Abstract
Recommender systems have been very important components to prevent people from dwelling in the overwhelming information. In this paper we analyze the difference between item-based recommendation algorithms and SVR-based collaborative filtering algorithms, and it can be found that item-based method performs much better while the data is not sparse significantly, and SVR-based method performs better while the data is dense and small. On this premise we propose a method that can combine the advantages of these two methods by predicting a small part of ratings using SVR method firstly and then predicting the rest of ratings using the item-based algorithm, which can solve the problem of data sparsity to certain extend. Finally, we evaluate our results compared with the benchmark on different datasets and prove our method’s advantages.
Introduction
For decades, the data for recommend systems to work are usually based on users and items, which are typically displayed as U-I matrices [1]. There are two major benchmarks to realize collaborative filtering (CF) so to explore the relationship between users and items [2] basically. One is the memory-based method [3, 4] including user-based CF and item-based CF. Wang et al. [5] presented a schedule-based user recommendation system with improved K-means algorithm. Their results show that the system improves the recall and precision compared to traditional one. Dixit and Jain [6] introduced another novel framework for real life recommender systems, utilizing k-prototype clustering technique in grouping contextually similar users to get a reduced set and find the contribution of different context features to control data sparsity problem. Gupta and Dixit [7] presented a scalable and optimized recommender system for e-commerce web sites, where similarity measures were used along with efficient rough set leader clustering algorithm, which helped in making accurate and fast recommendations. These methods often calculate the similarity function between users or items to predict the particular users’ unknown or unpaid items rates.

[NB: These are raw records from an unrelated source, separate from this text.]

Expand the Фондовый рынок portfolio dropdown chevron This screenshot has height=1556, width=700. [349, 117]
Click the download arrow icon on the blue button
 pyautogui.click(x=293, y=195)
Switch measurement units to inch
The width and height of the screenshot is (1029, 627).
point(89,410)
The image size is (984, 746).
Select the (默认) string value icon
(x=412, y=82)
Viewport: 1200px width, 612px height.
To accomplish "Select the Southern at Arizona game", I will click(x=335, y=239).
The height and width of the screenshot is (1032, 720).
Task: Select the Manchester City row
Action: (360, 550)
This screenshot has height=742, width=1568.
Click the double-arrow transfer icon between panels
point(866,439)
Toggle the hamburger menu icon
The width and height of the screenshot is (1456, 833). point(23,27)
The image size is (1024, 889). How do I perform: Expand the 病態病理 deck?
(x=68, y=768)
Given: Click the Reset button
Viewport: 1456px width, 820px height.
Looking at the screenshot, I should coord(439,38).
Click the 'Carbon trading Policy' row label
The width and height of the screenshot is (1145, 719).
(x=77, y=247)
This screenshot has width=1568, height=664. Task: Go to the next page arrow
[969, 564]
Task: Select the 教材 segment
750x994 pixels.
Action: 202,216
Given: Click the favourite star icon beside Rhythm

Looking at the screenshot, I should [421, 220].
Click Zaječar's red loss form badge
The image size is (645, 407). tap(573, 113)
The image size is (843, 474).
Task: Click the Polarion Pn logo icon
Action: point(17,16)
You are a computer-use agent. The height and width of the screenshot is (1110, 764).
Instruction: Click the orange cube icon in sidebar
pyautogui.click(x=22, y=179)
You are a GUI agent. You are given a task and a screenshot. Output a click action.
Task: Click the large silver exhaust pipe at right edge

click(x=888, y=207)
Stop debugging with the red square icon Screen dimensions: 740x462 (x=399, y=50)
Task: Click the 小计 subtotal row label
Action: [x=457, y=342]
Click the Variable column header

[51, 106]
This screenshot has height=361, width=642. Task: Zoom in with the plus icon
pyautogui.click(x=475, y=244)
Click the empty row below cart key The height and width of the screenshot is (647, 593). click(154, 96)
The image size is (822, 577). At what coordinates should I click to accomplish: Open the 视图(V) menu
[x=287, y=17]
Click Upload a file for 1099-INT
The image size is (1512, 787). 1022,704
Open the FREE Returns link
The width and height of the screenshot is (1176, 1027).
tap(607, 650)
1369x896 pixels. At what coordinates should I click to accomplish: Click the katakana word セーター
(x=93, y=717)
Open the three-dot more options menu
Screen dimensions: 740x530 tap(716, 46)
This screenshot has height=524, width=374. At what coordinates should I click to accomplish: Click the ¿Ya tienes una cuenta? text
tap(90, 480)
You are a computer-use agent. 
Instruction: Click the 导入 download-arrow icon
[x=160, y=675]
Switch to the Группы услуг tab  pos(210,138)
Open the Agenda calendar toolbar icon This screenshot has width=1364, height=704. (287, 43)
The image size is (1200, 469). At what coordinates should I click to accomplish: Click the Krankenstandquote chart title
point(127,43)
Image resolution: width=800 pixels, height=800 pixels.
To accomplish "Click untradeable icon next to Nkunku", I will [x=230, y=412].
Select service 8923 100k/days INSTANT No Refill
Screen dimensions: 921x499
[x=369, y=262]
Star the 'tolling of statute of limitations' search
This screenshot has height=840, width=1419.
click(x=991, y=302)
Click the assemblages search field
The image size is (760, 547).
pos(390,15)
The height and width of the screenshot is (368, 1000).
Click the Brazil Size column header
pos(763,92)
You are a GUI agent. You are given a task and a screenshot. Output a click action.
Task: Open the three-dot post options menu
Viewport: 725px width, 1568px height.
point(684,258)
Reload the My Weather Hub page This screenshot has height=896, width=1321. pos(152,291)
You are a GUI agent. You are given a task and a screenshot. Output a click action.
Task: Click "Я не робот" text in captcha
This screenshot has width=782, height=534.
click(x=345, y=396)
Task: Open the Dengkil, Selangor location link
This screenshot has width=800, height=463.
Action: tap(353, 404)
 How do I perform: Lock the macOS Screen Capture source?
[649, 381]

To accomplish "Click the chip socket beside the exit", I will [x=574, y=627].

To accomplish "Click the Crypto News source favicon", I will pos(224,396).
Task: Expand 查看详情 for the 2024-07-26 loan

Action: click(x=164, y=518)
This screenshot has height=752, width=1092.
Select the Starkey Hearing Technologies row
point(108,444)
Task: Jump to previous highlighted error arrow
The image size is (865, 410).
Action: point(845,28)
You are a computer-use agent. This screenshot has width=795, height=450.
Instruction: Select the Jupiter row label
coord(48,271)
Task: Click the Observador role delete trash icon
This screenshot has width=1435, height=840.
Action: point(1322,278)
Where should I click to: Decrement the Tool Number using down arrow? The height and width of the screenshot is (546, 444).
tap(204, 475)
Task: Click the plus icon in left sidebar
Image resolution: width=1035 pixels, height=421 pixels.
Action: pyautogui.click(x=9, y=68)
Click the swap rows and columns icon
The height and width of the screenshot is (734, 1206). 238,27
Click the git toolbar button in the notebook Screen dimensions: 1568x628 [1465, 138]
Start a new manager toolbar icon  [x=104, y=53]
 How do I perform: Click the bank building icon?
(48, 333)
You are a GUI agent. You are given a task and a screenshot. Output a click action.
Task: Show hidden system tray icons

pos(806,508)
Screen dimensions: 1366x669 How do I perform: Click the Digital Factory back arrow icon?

Another way of collaborative filtering is the model-based [8] method, which directly constructs a map between input rates and the predicting rates. Yu et al. [9] proposed a novel robust recommendation method based on kernel matrix factorization, therefore enhance the power of the model, and realize the robust estimation of user feature matrix and item feature matrix. Liu et al. [10] presented a method of kernelizing matrix factorization for collaborative filtering, which applied multiple kernel learning method to capture the non-linear relationships in the rating data for improving the prediction accuracy. Xian et al. [11] used Singular Value Decomposition (SVD) for recommender systems, and it was claimed that the proposed method not only protected privacy information in the raw data but also ensured the accuracy of recommendations. García-Floriano et al. [12] analyzed the prediction accuracy of SVR when applied to predict software enhancement effort. The results shown that the polynomial kernel
However, most of memory-based algorithms suffer from the data sparsity [14, 15] since the majority of datasets lack more than 90% of the data. It means even with the best prediction algorithms, we can’t get a convincing result due to the principle of statistics.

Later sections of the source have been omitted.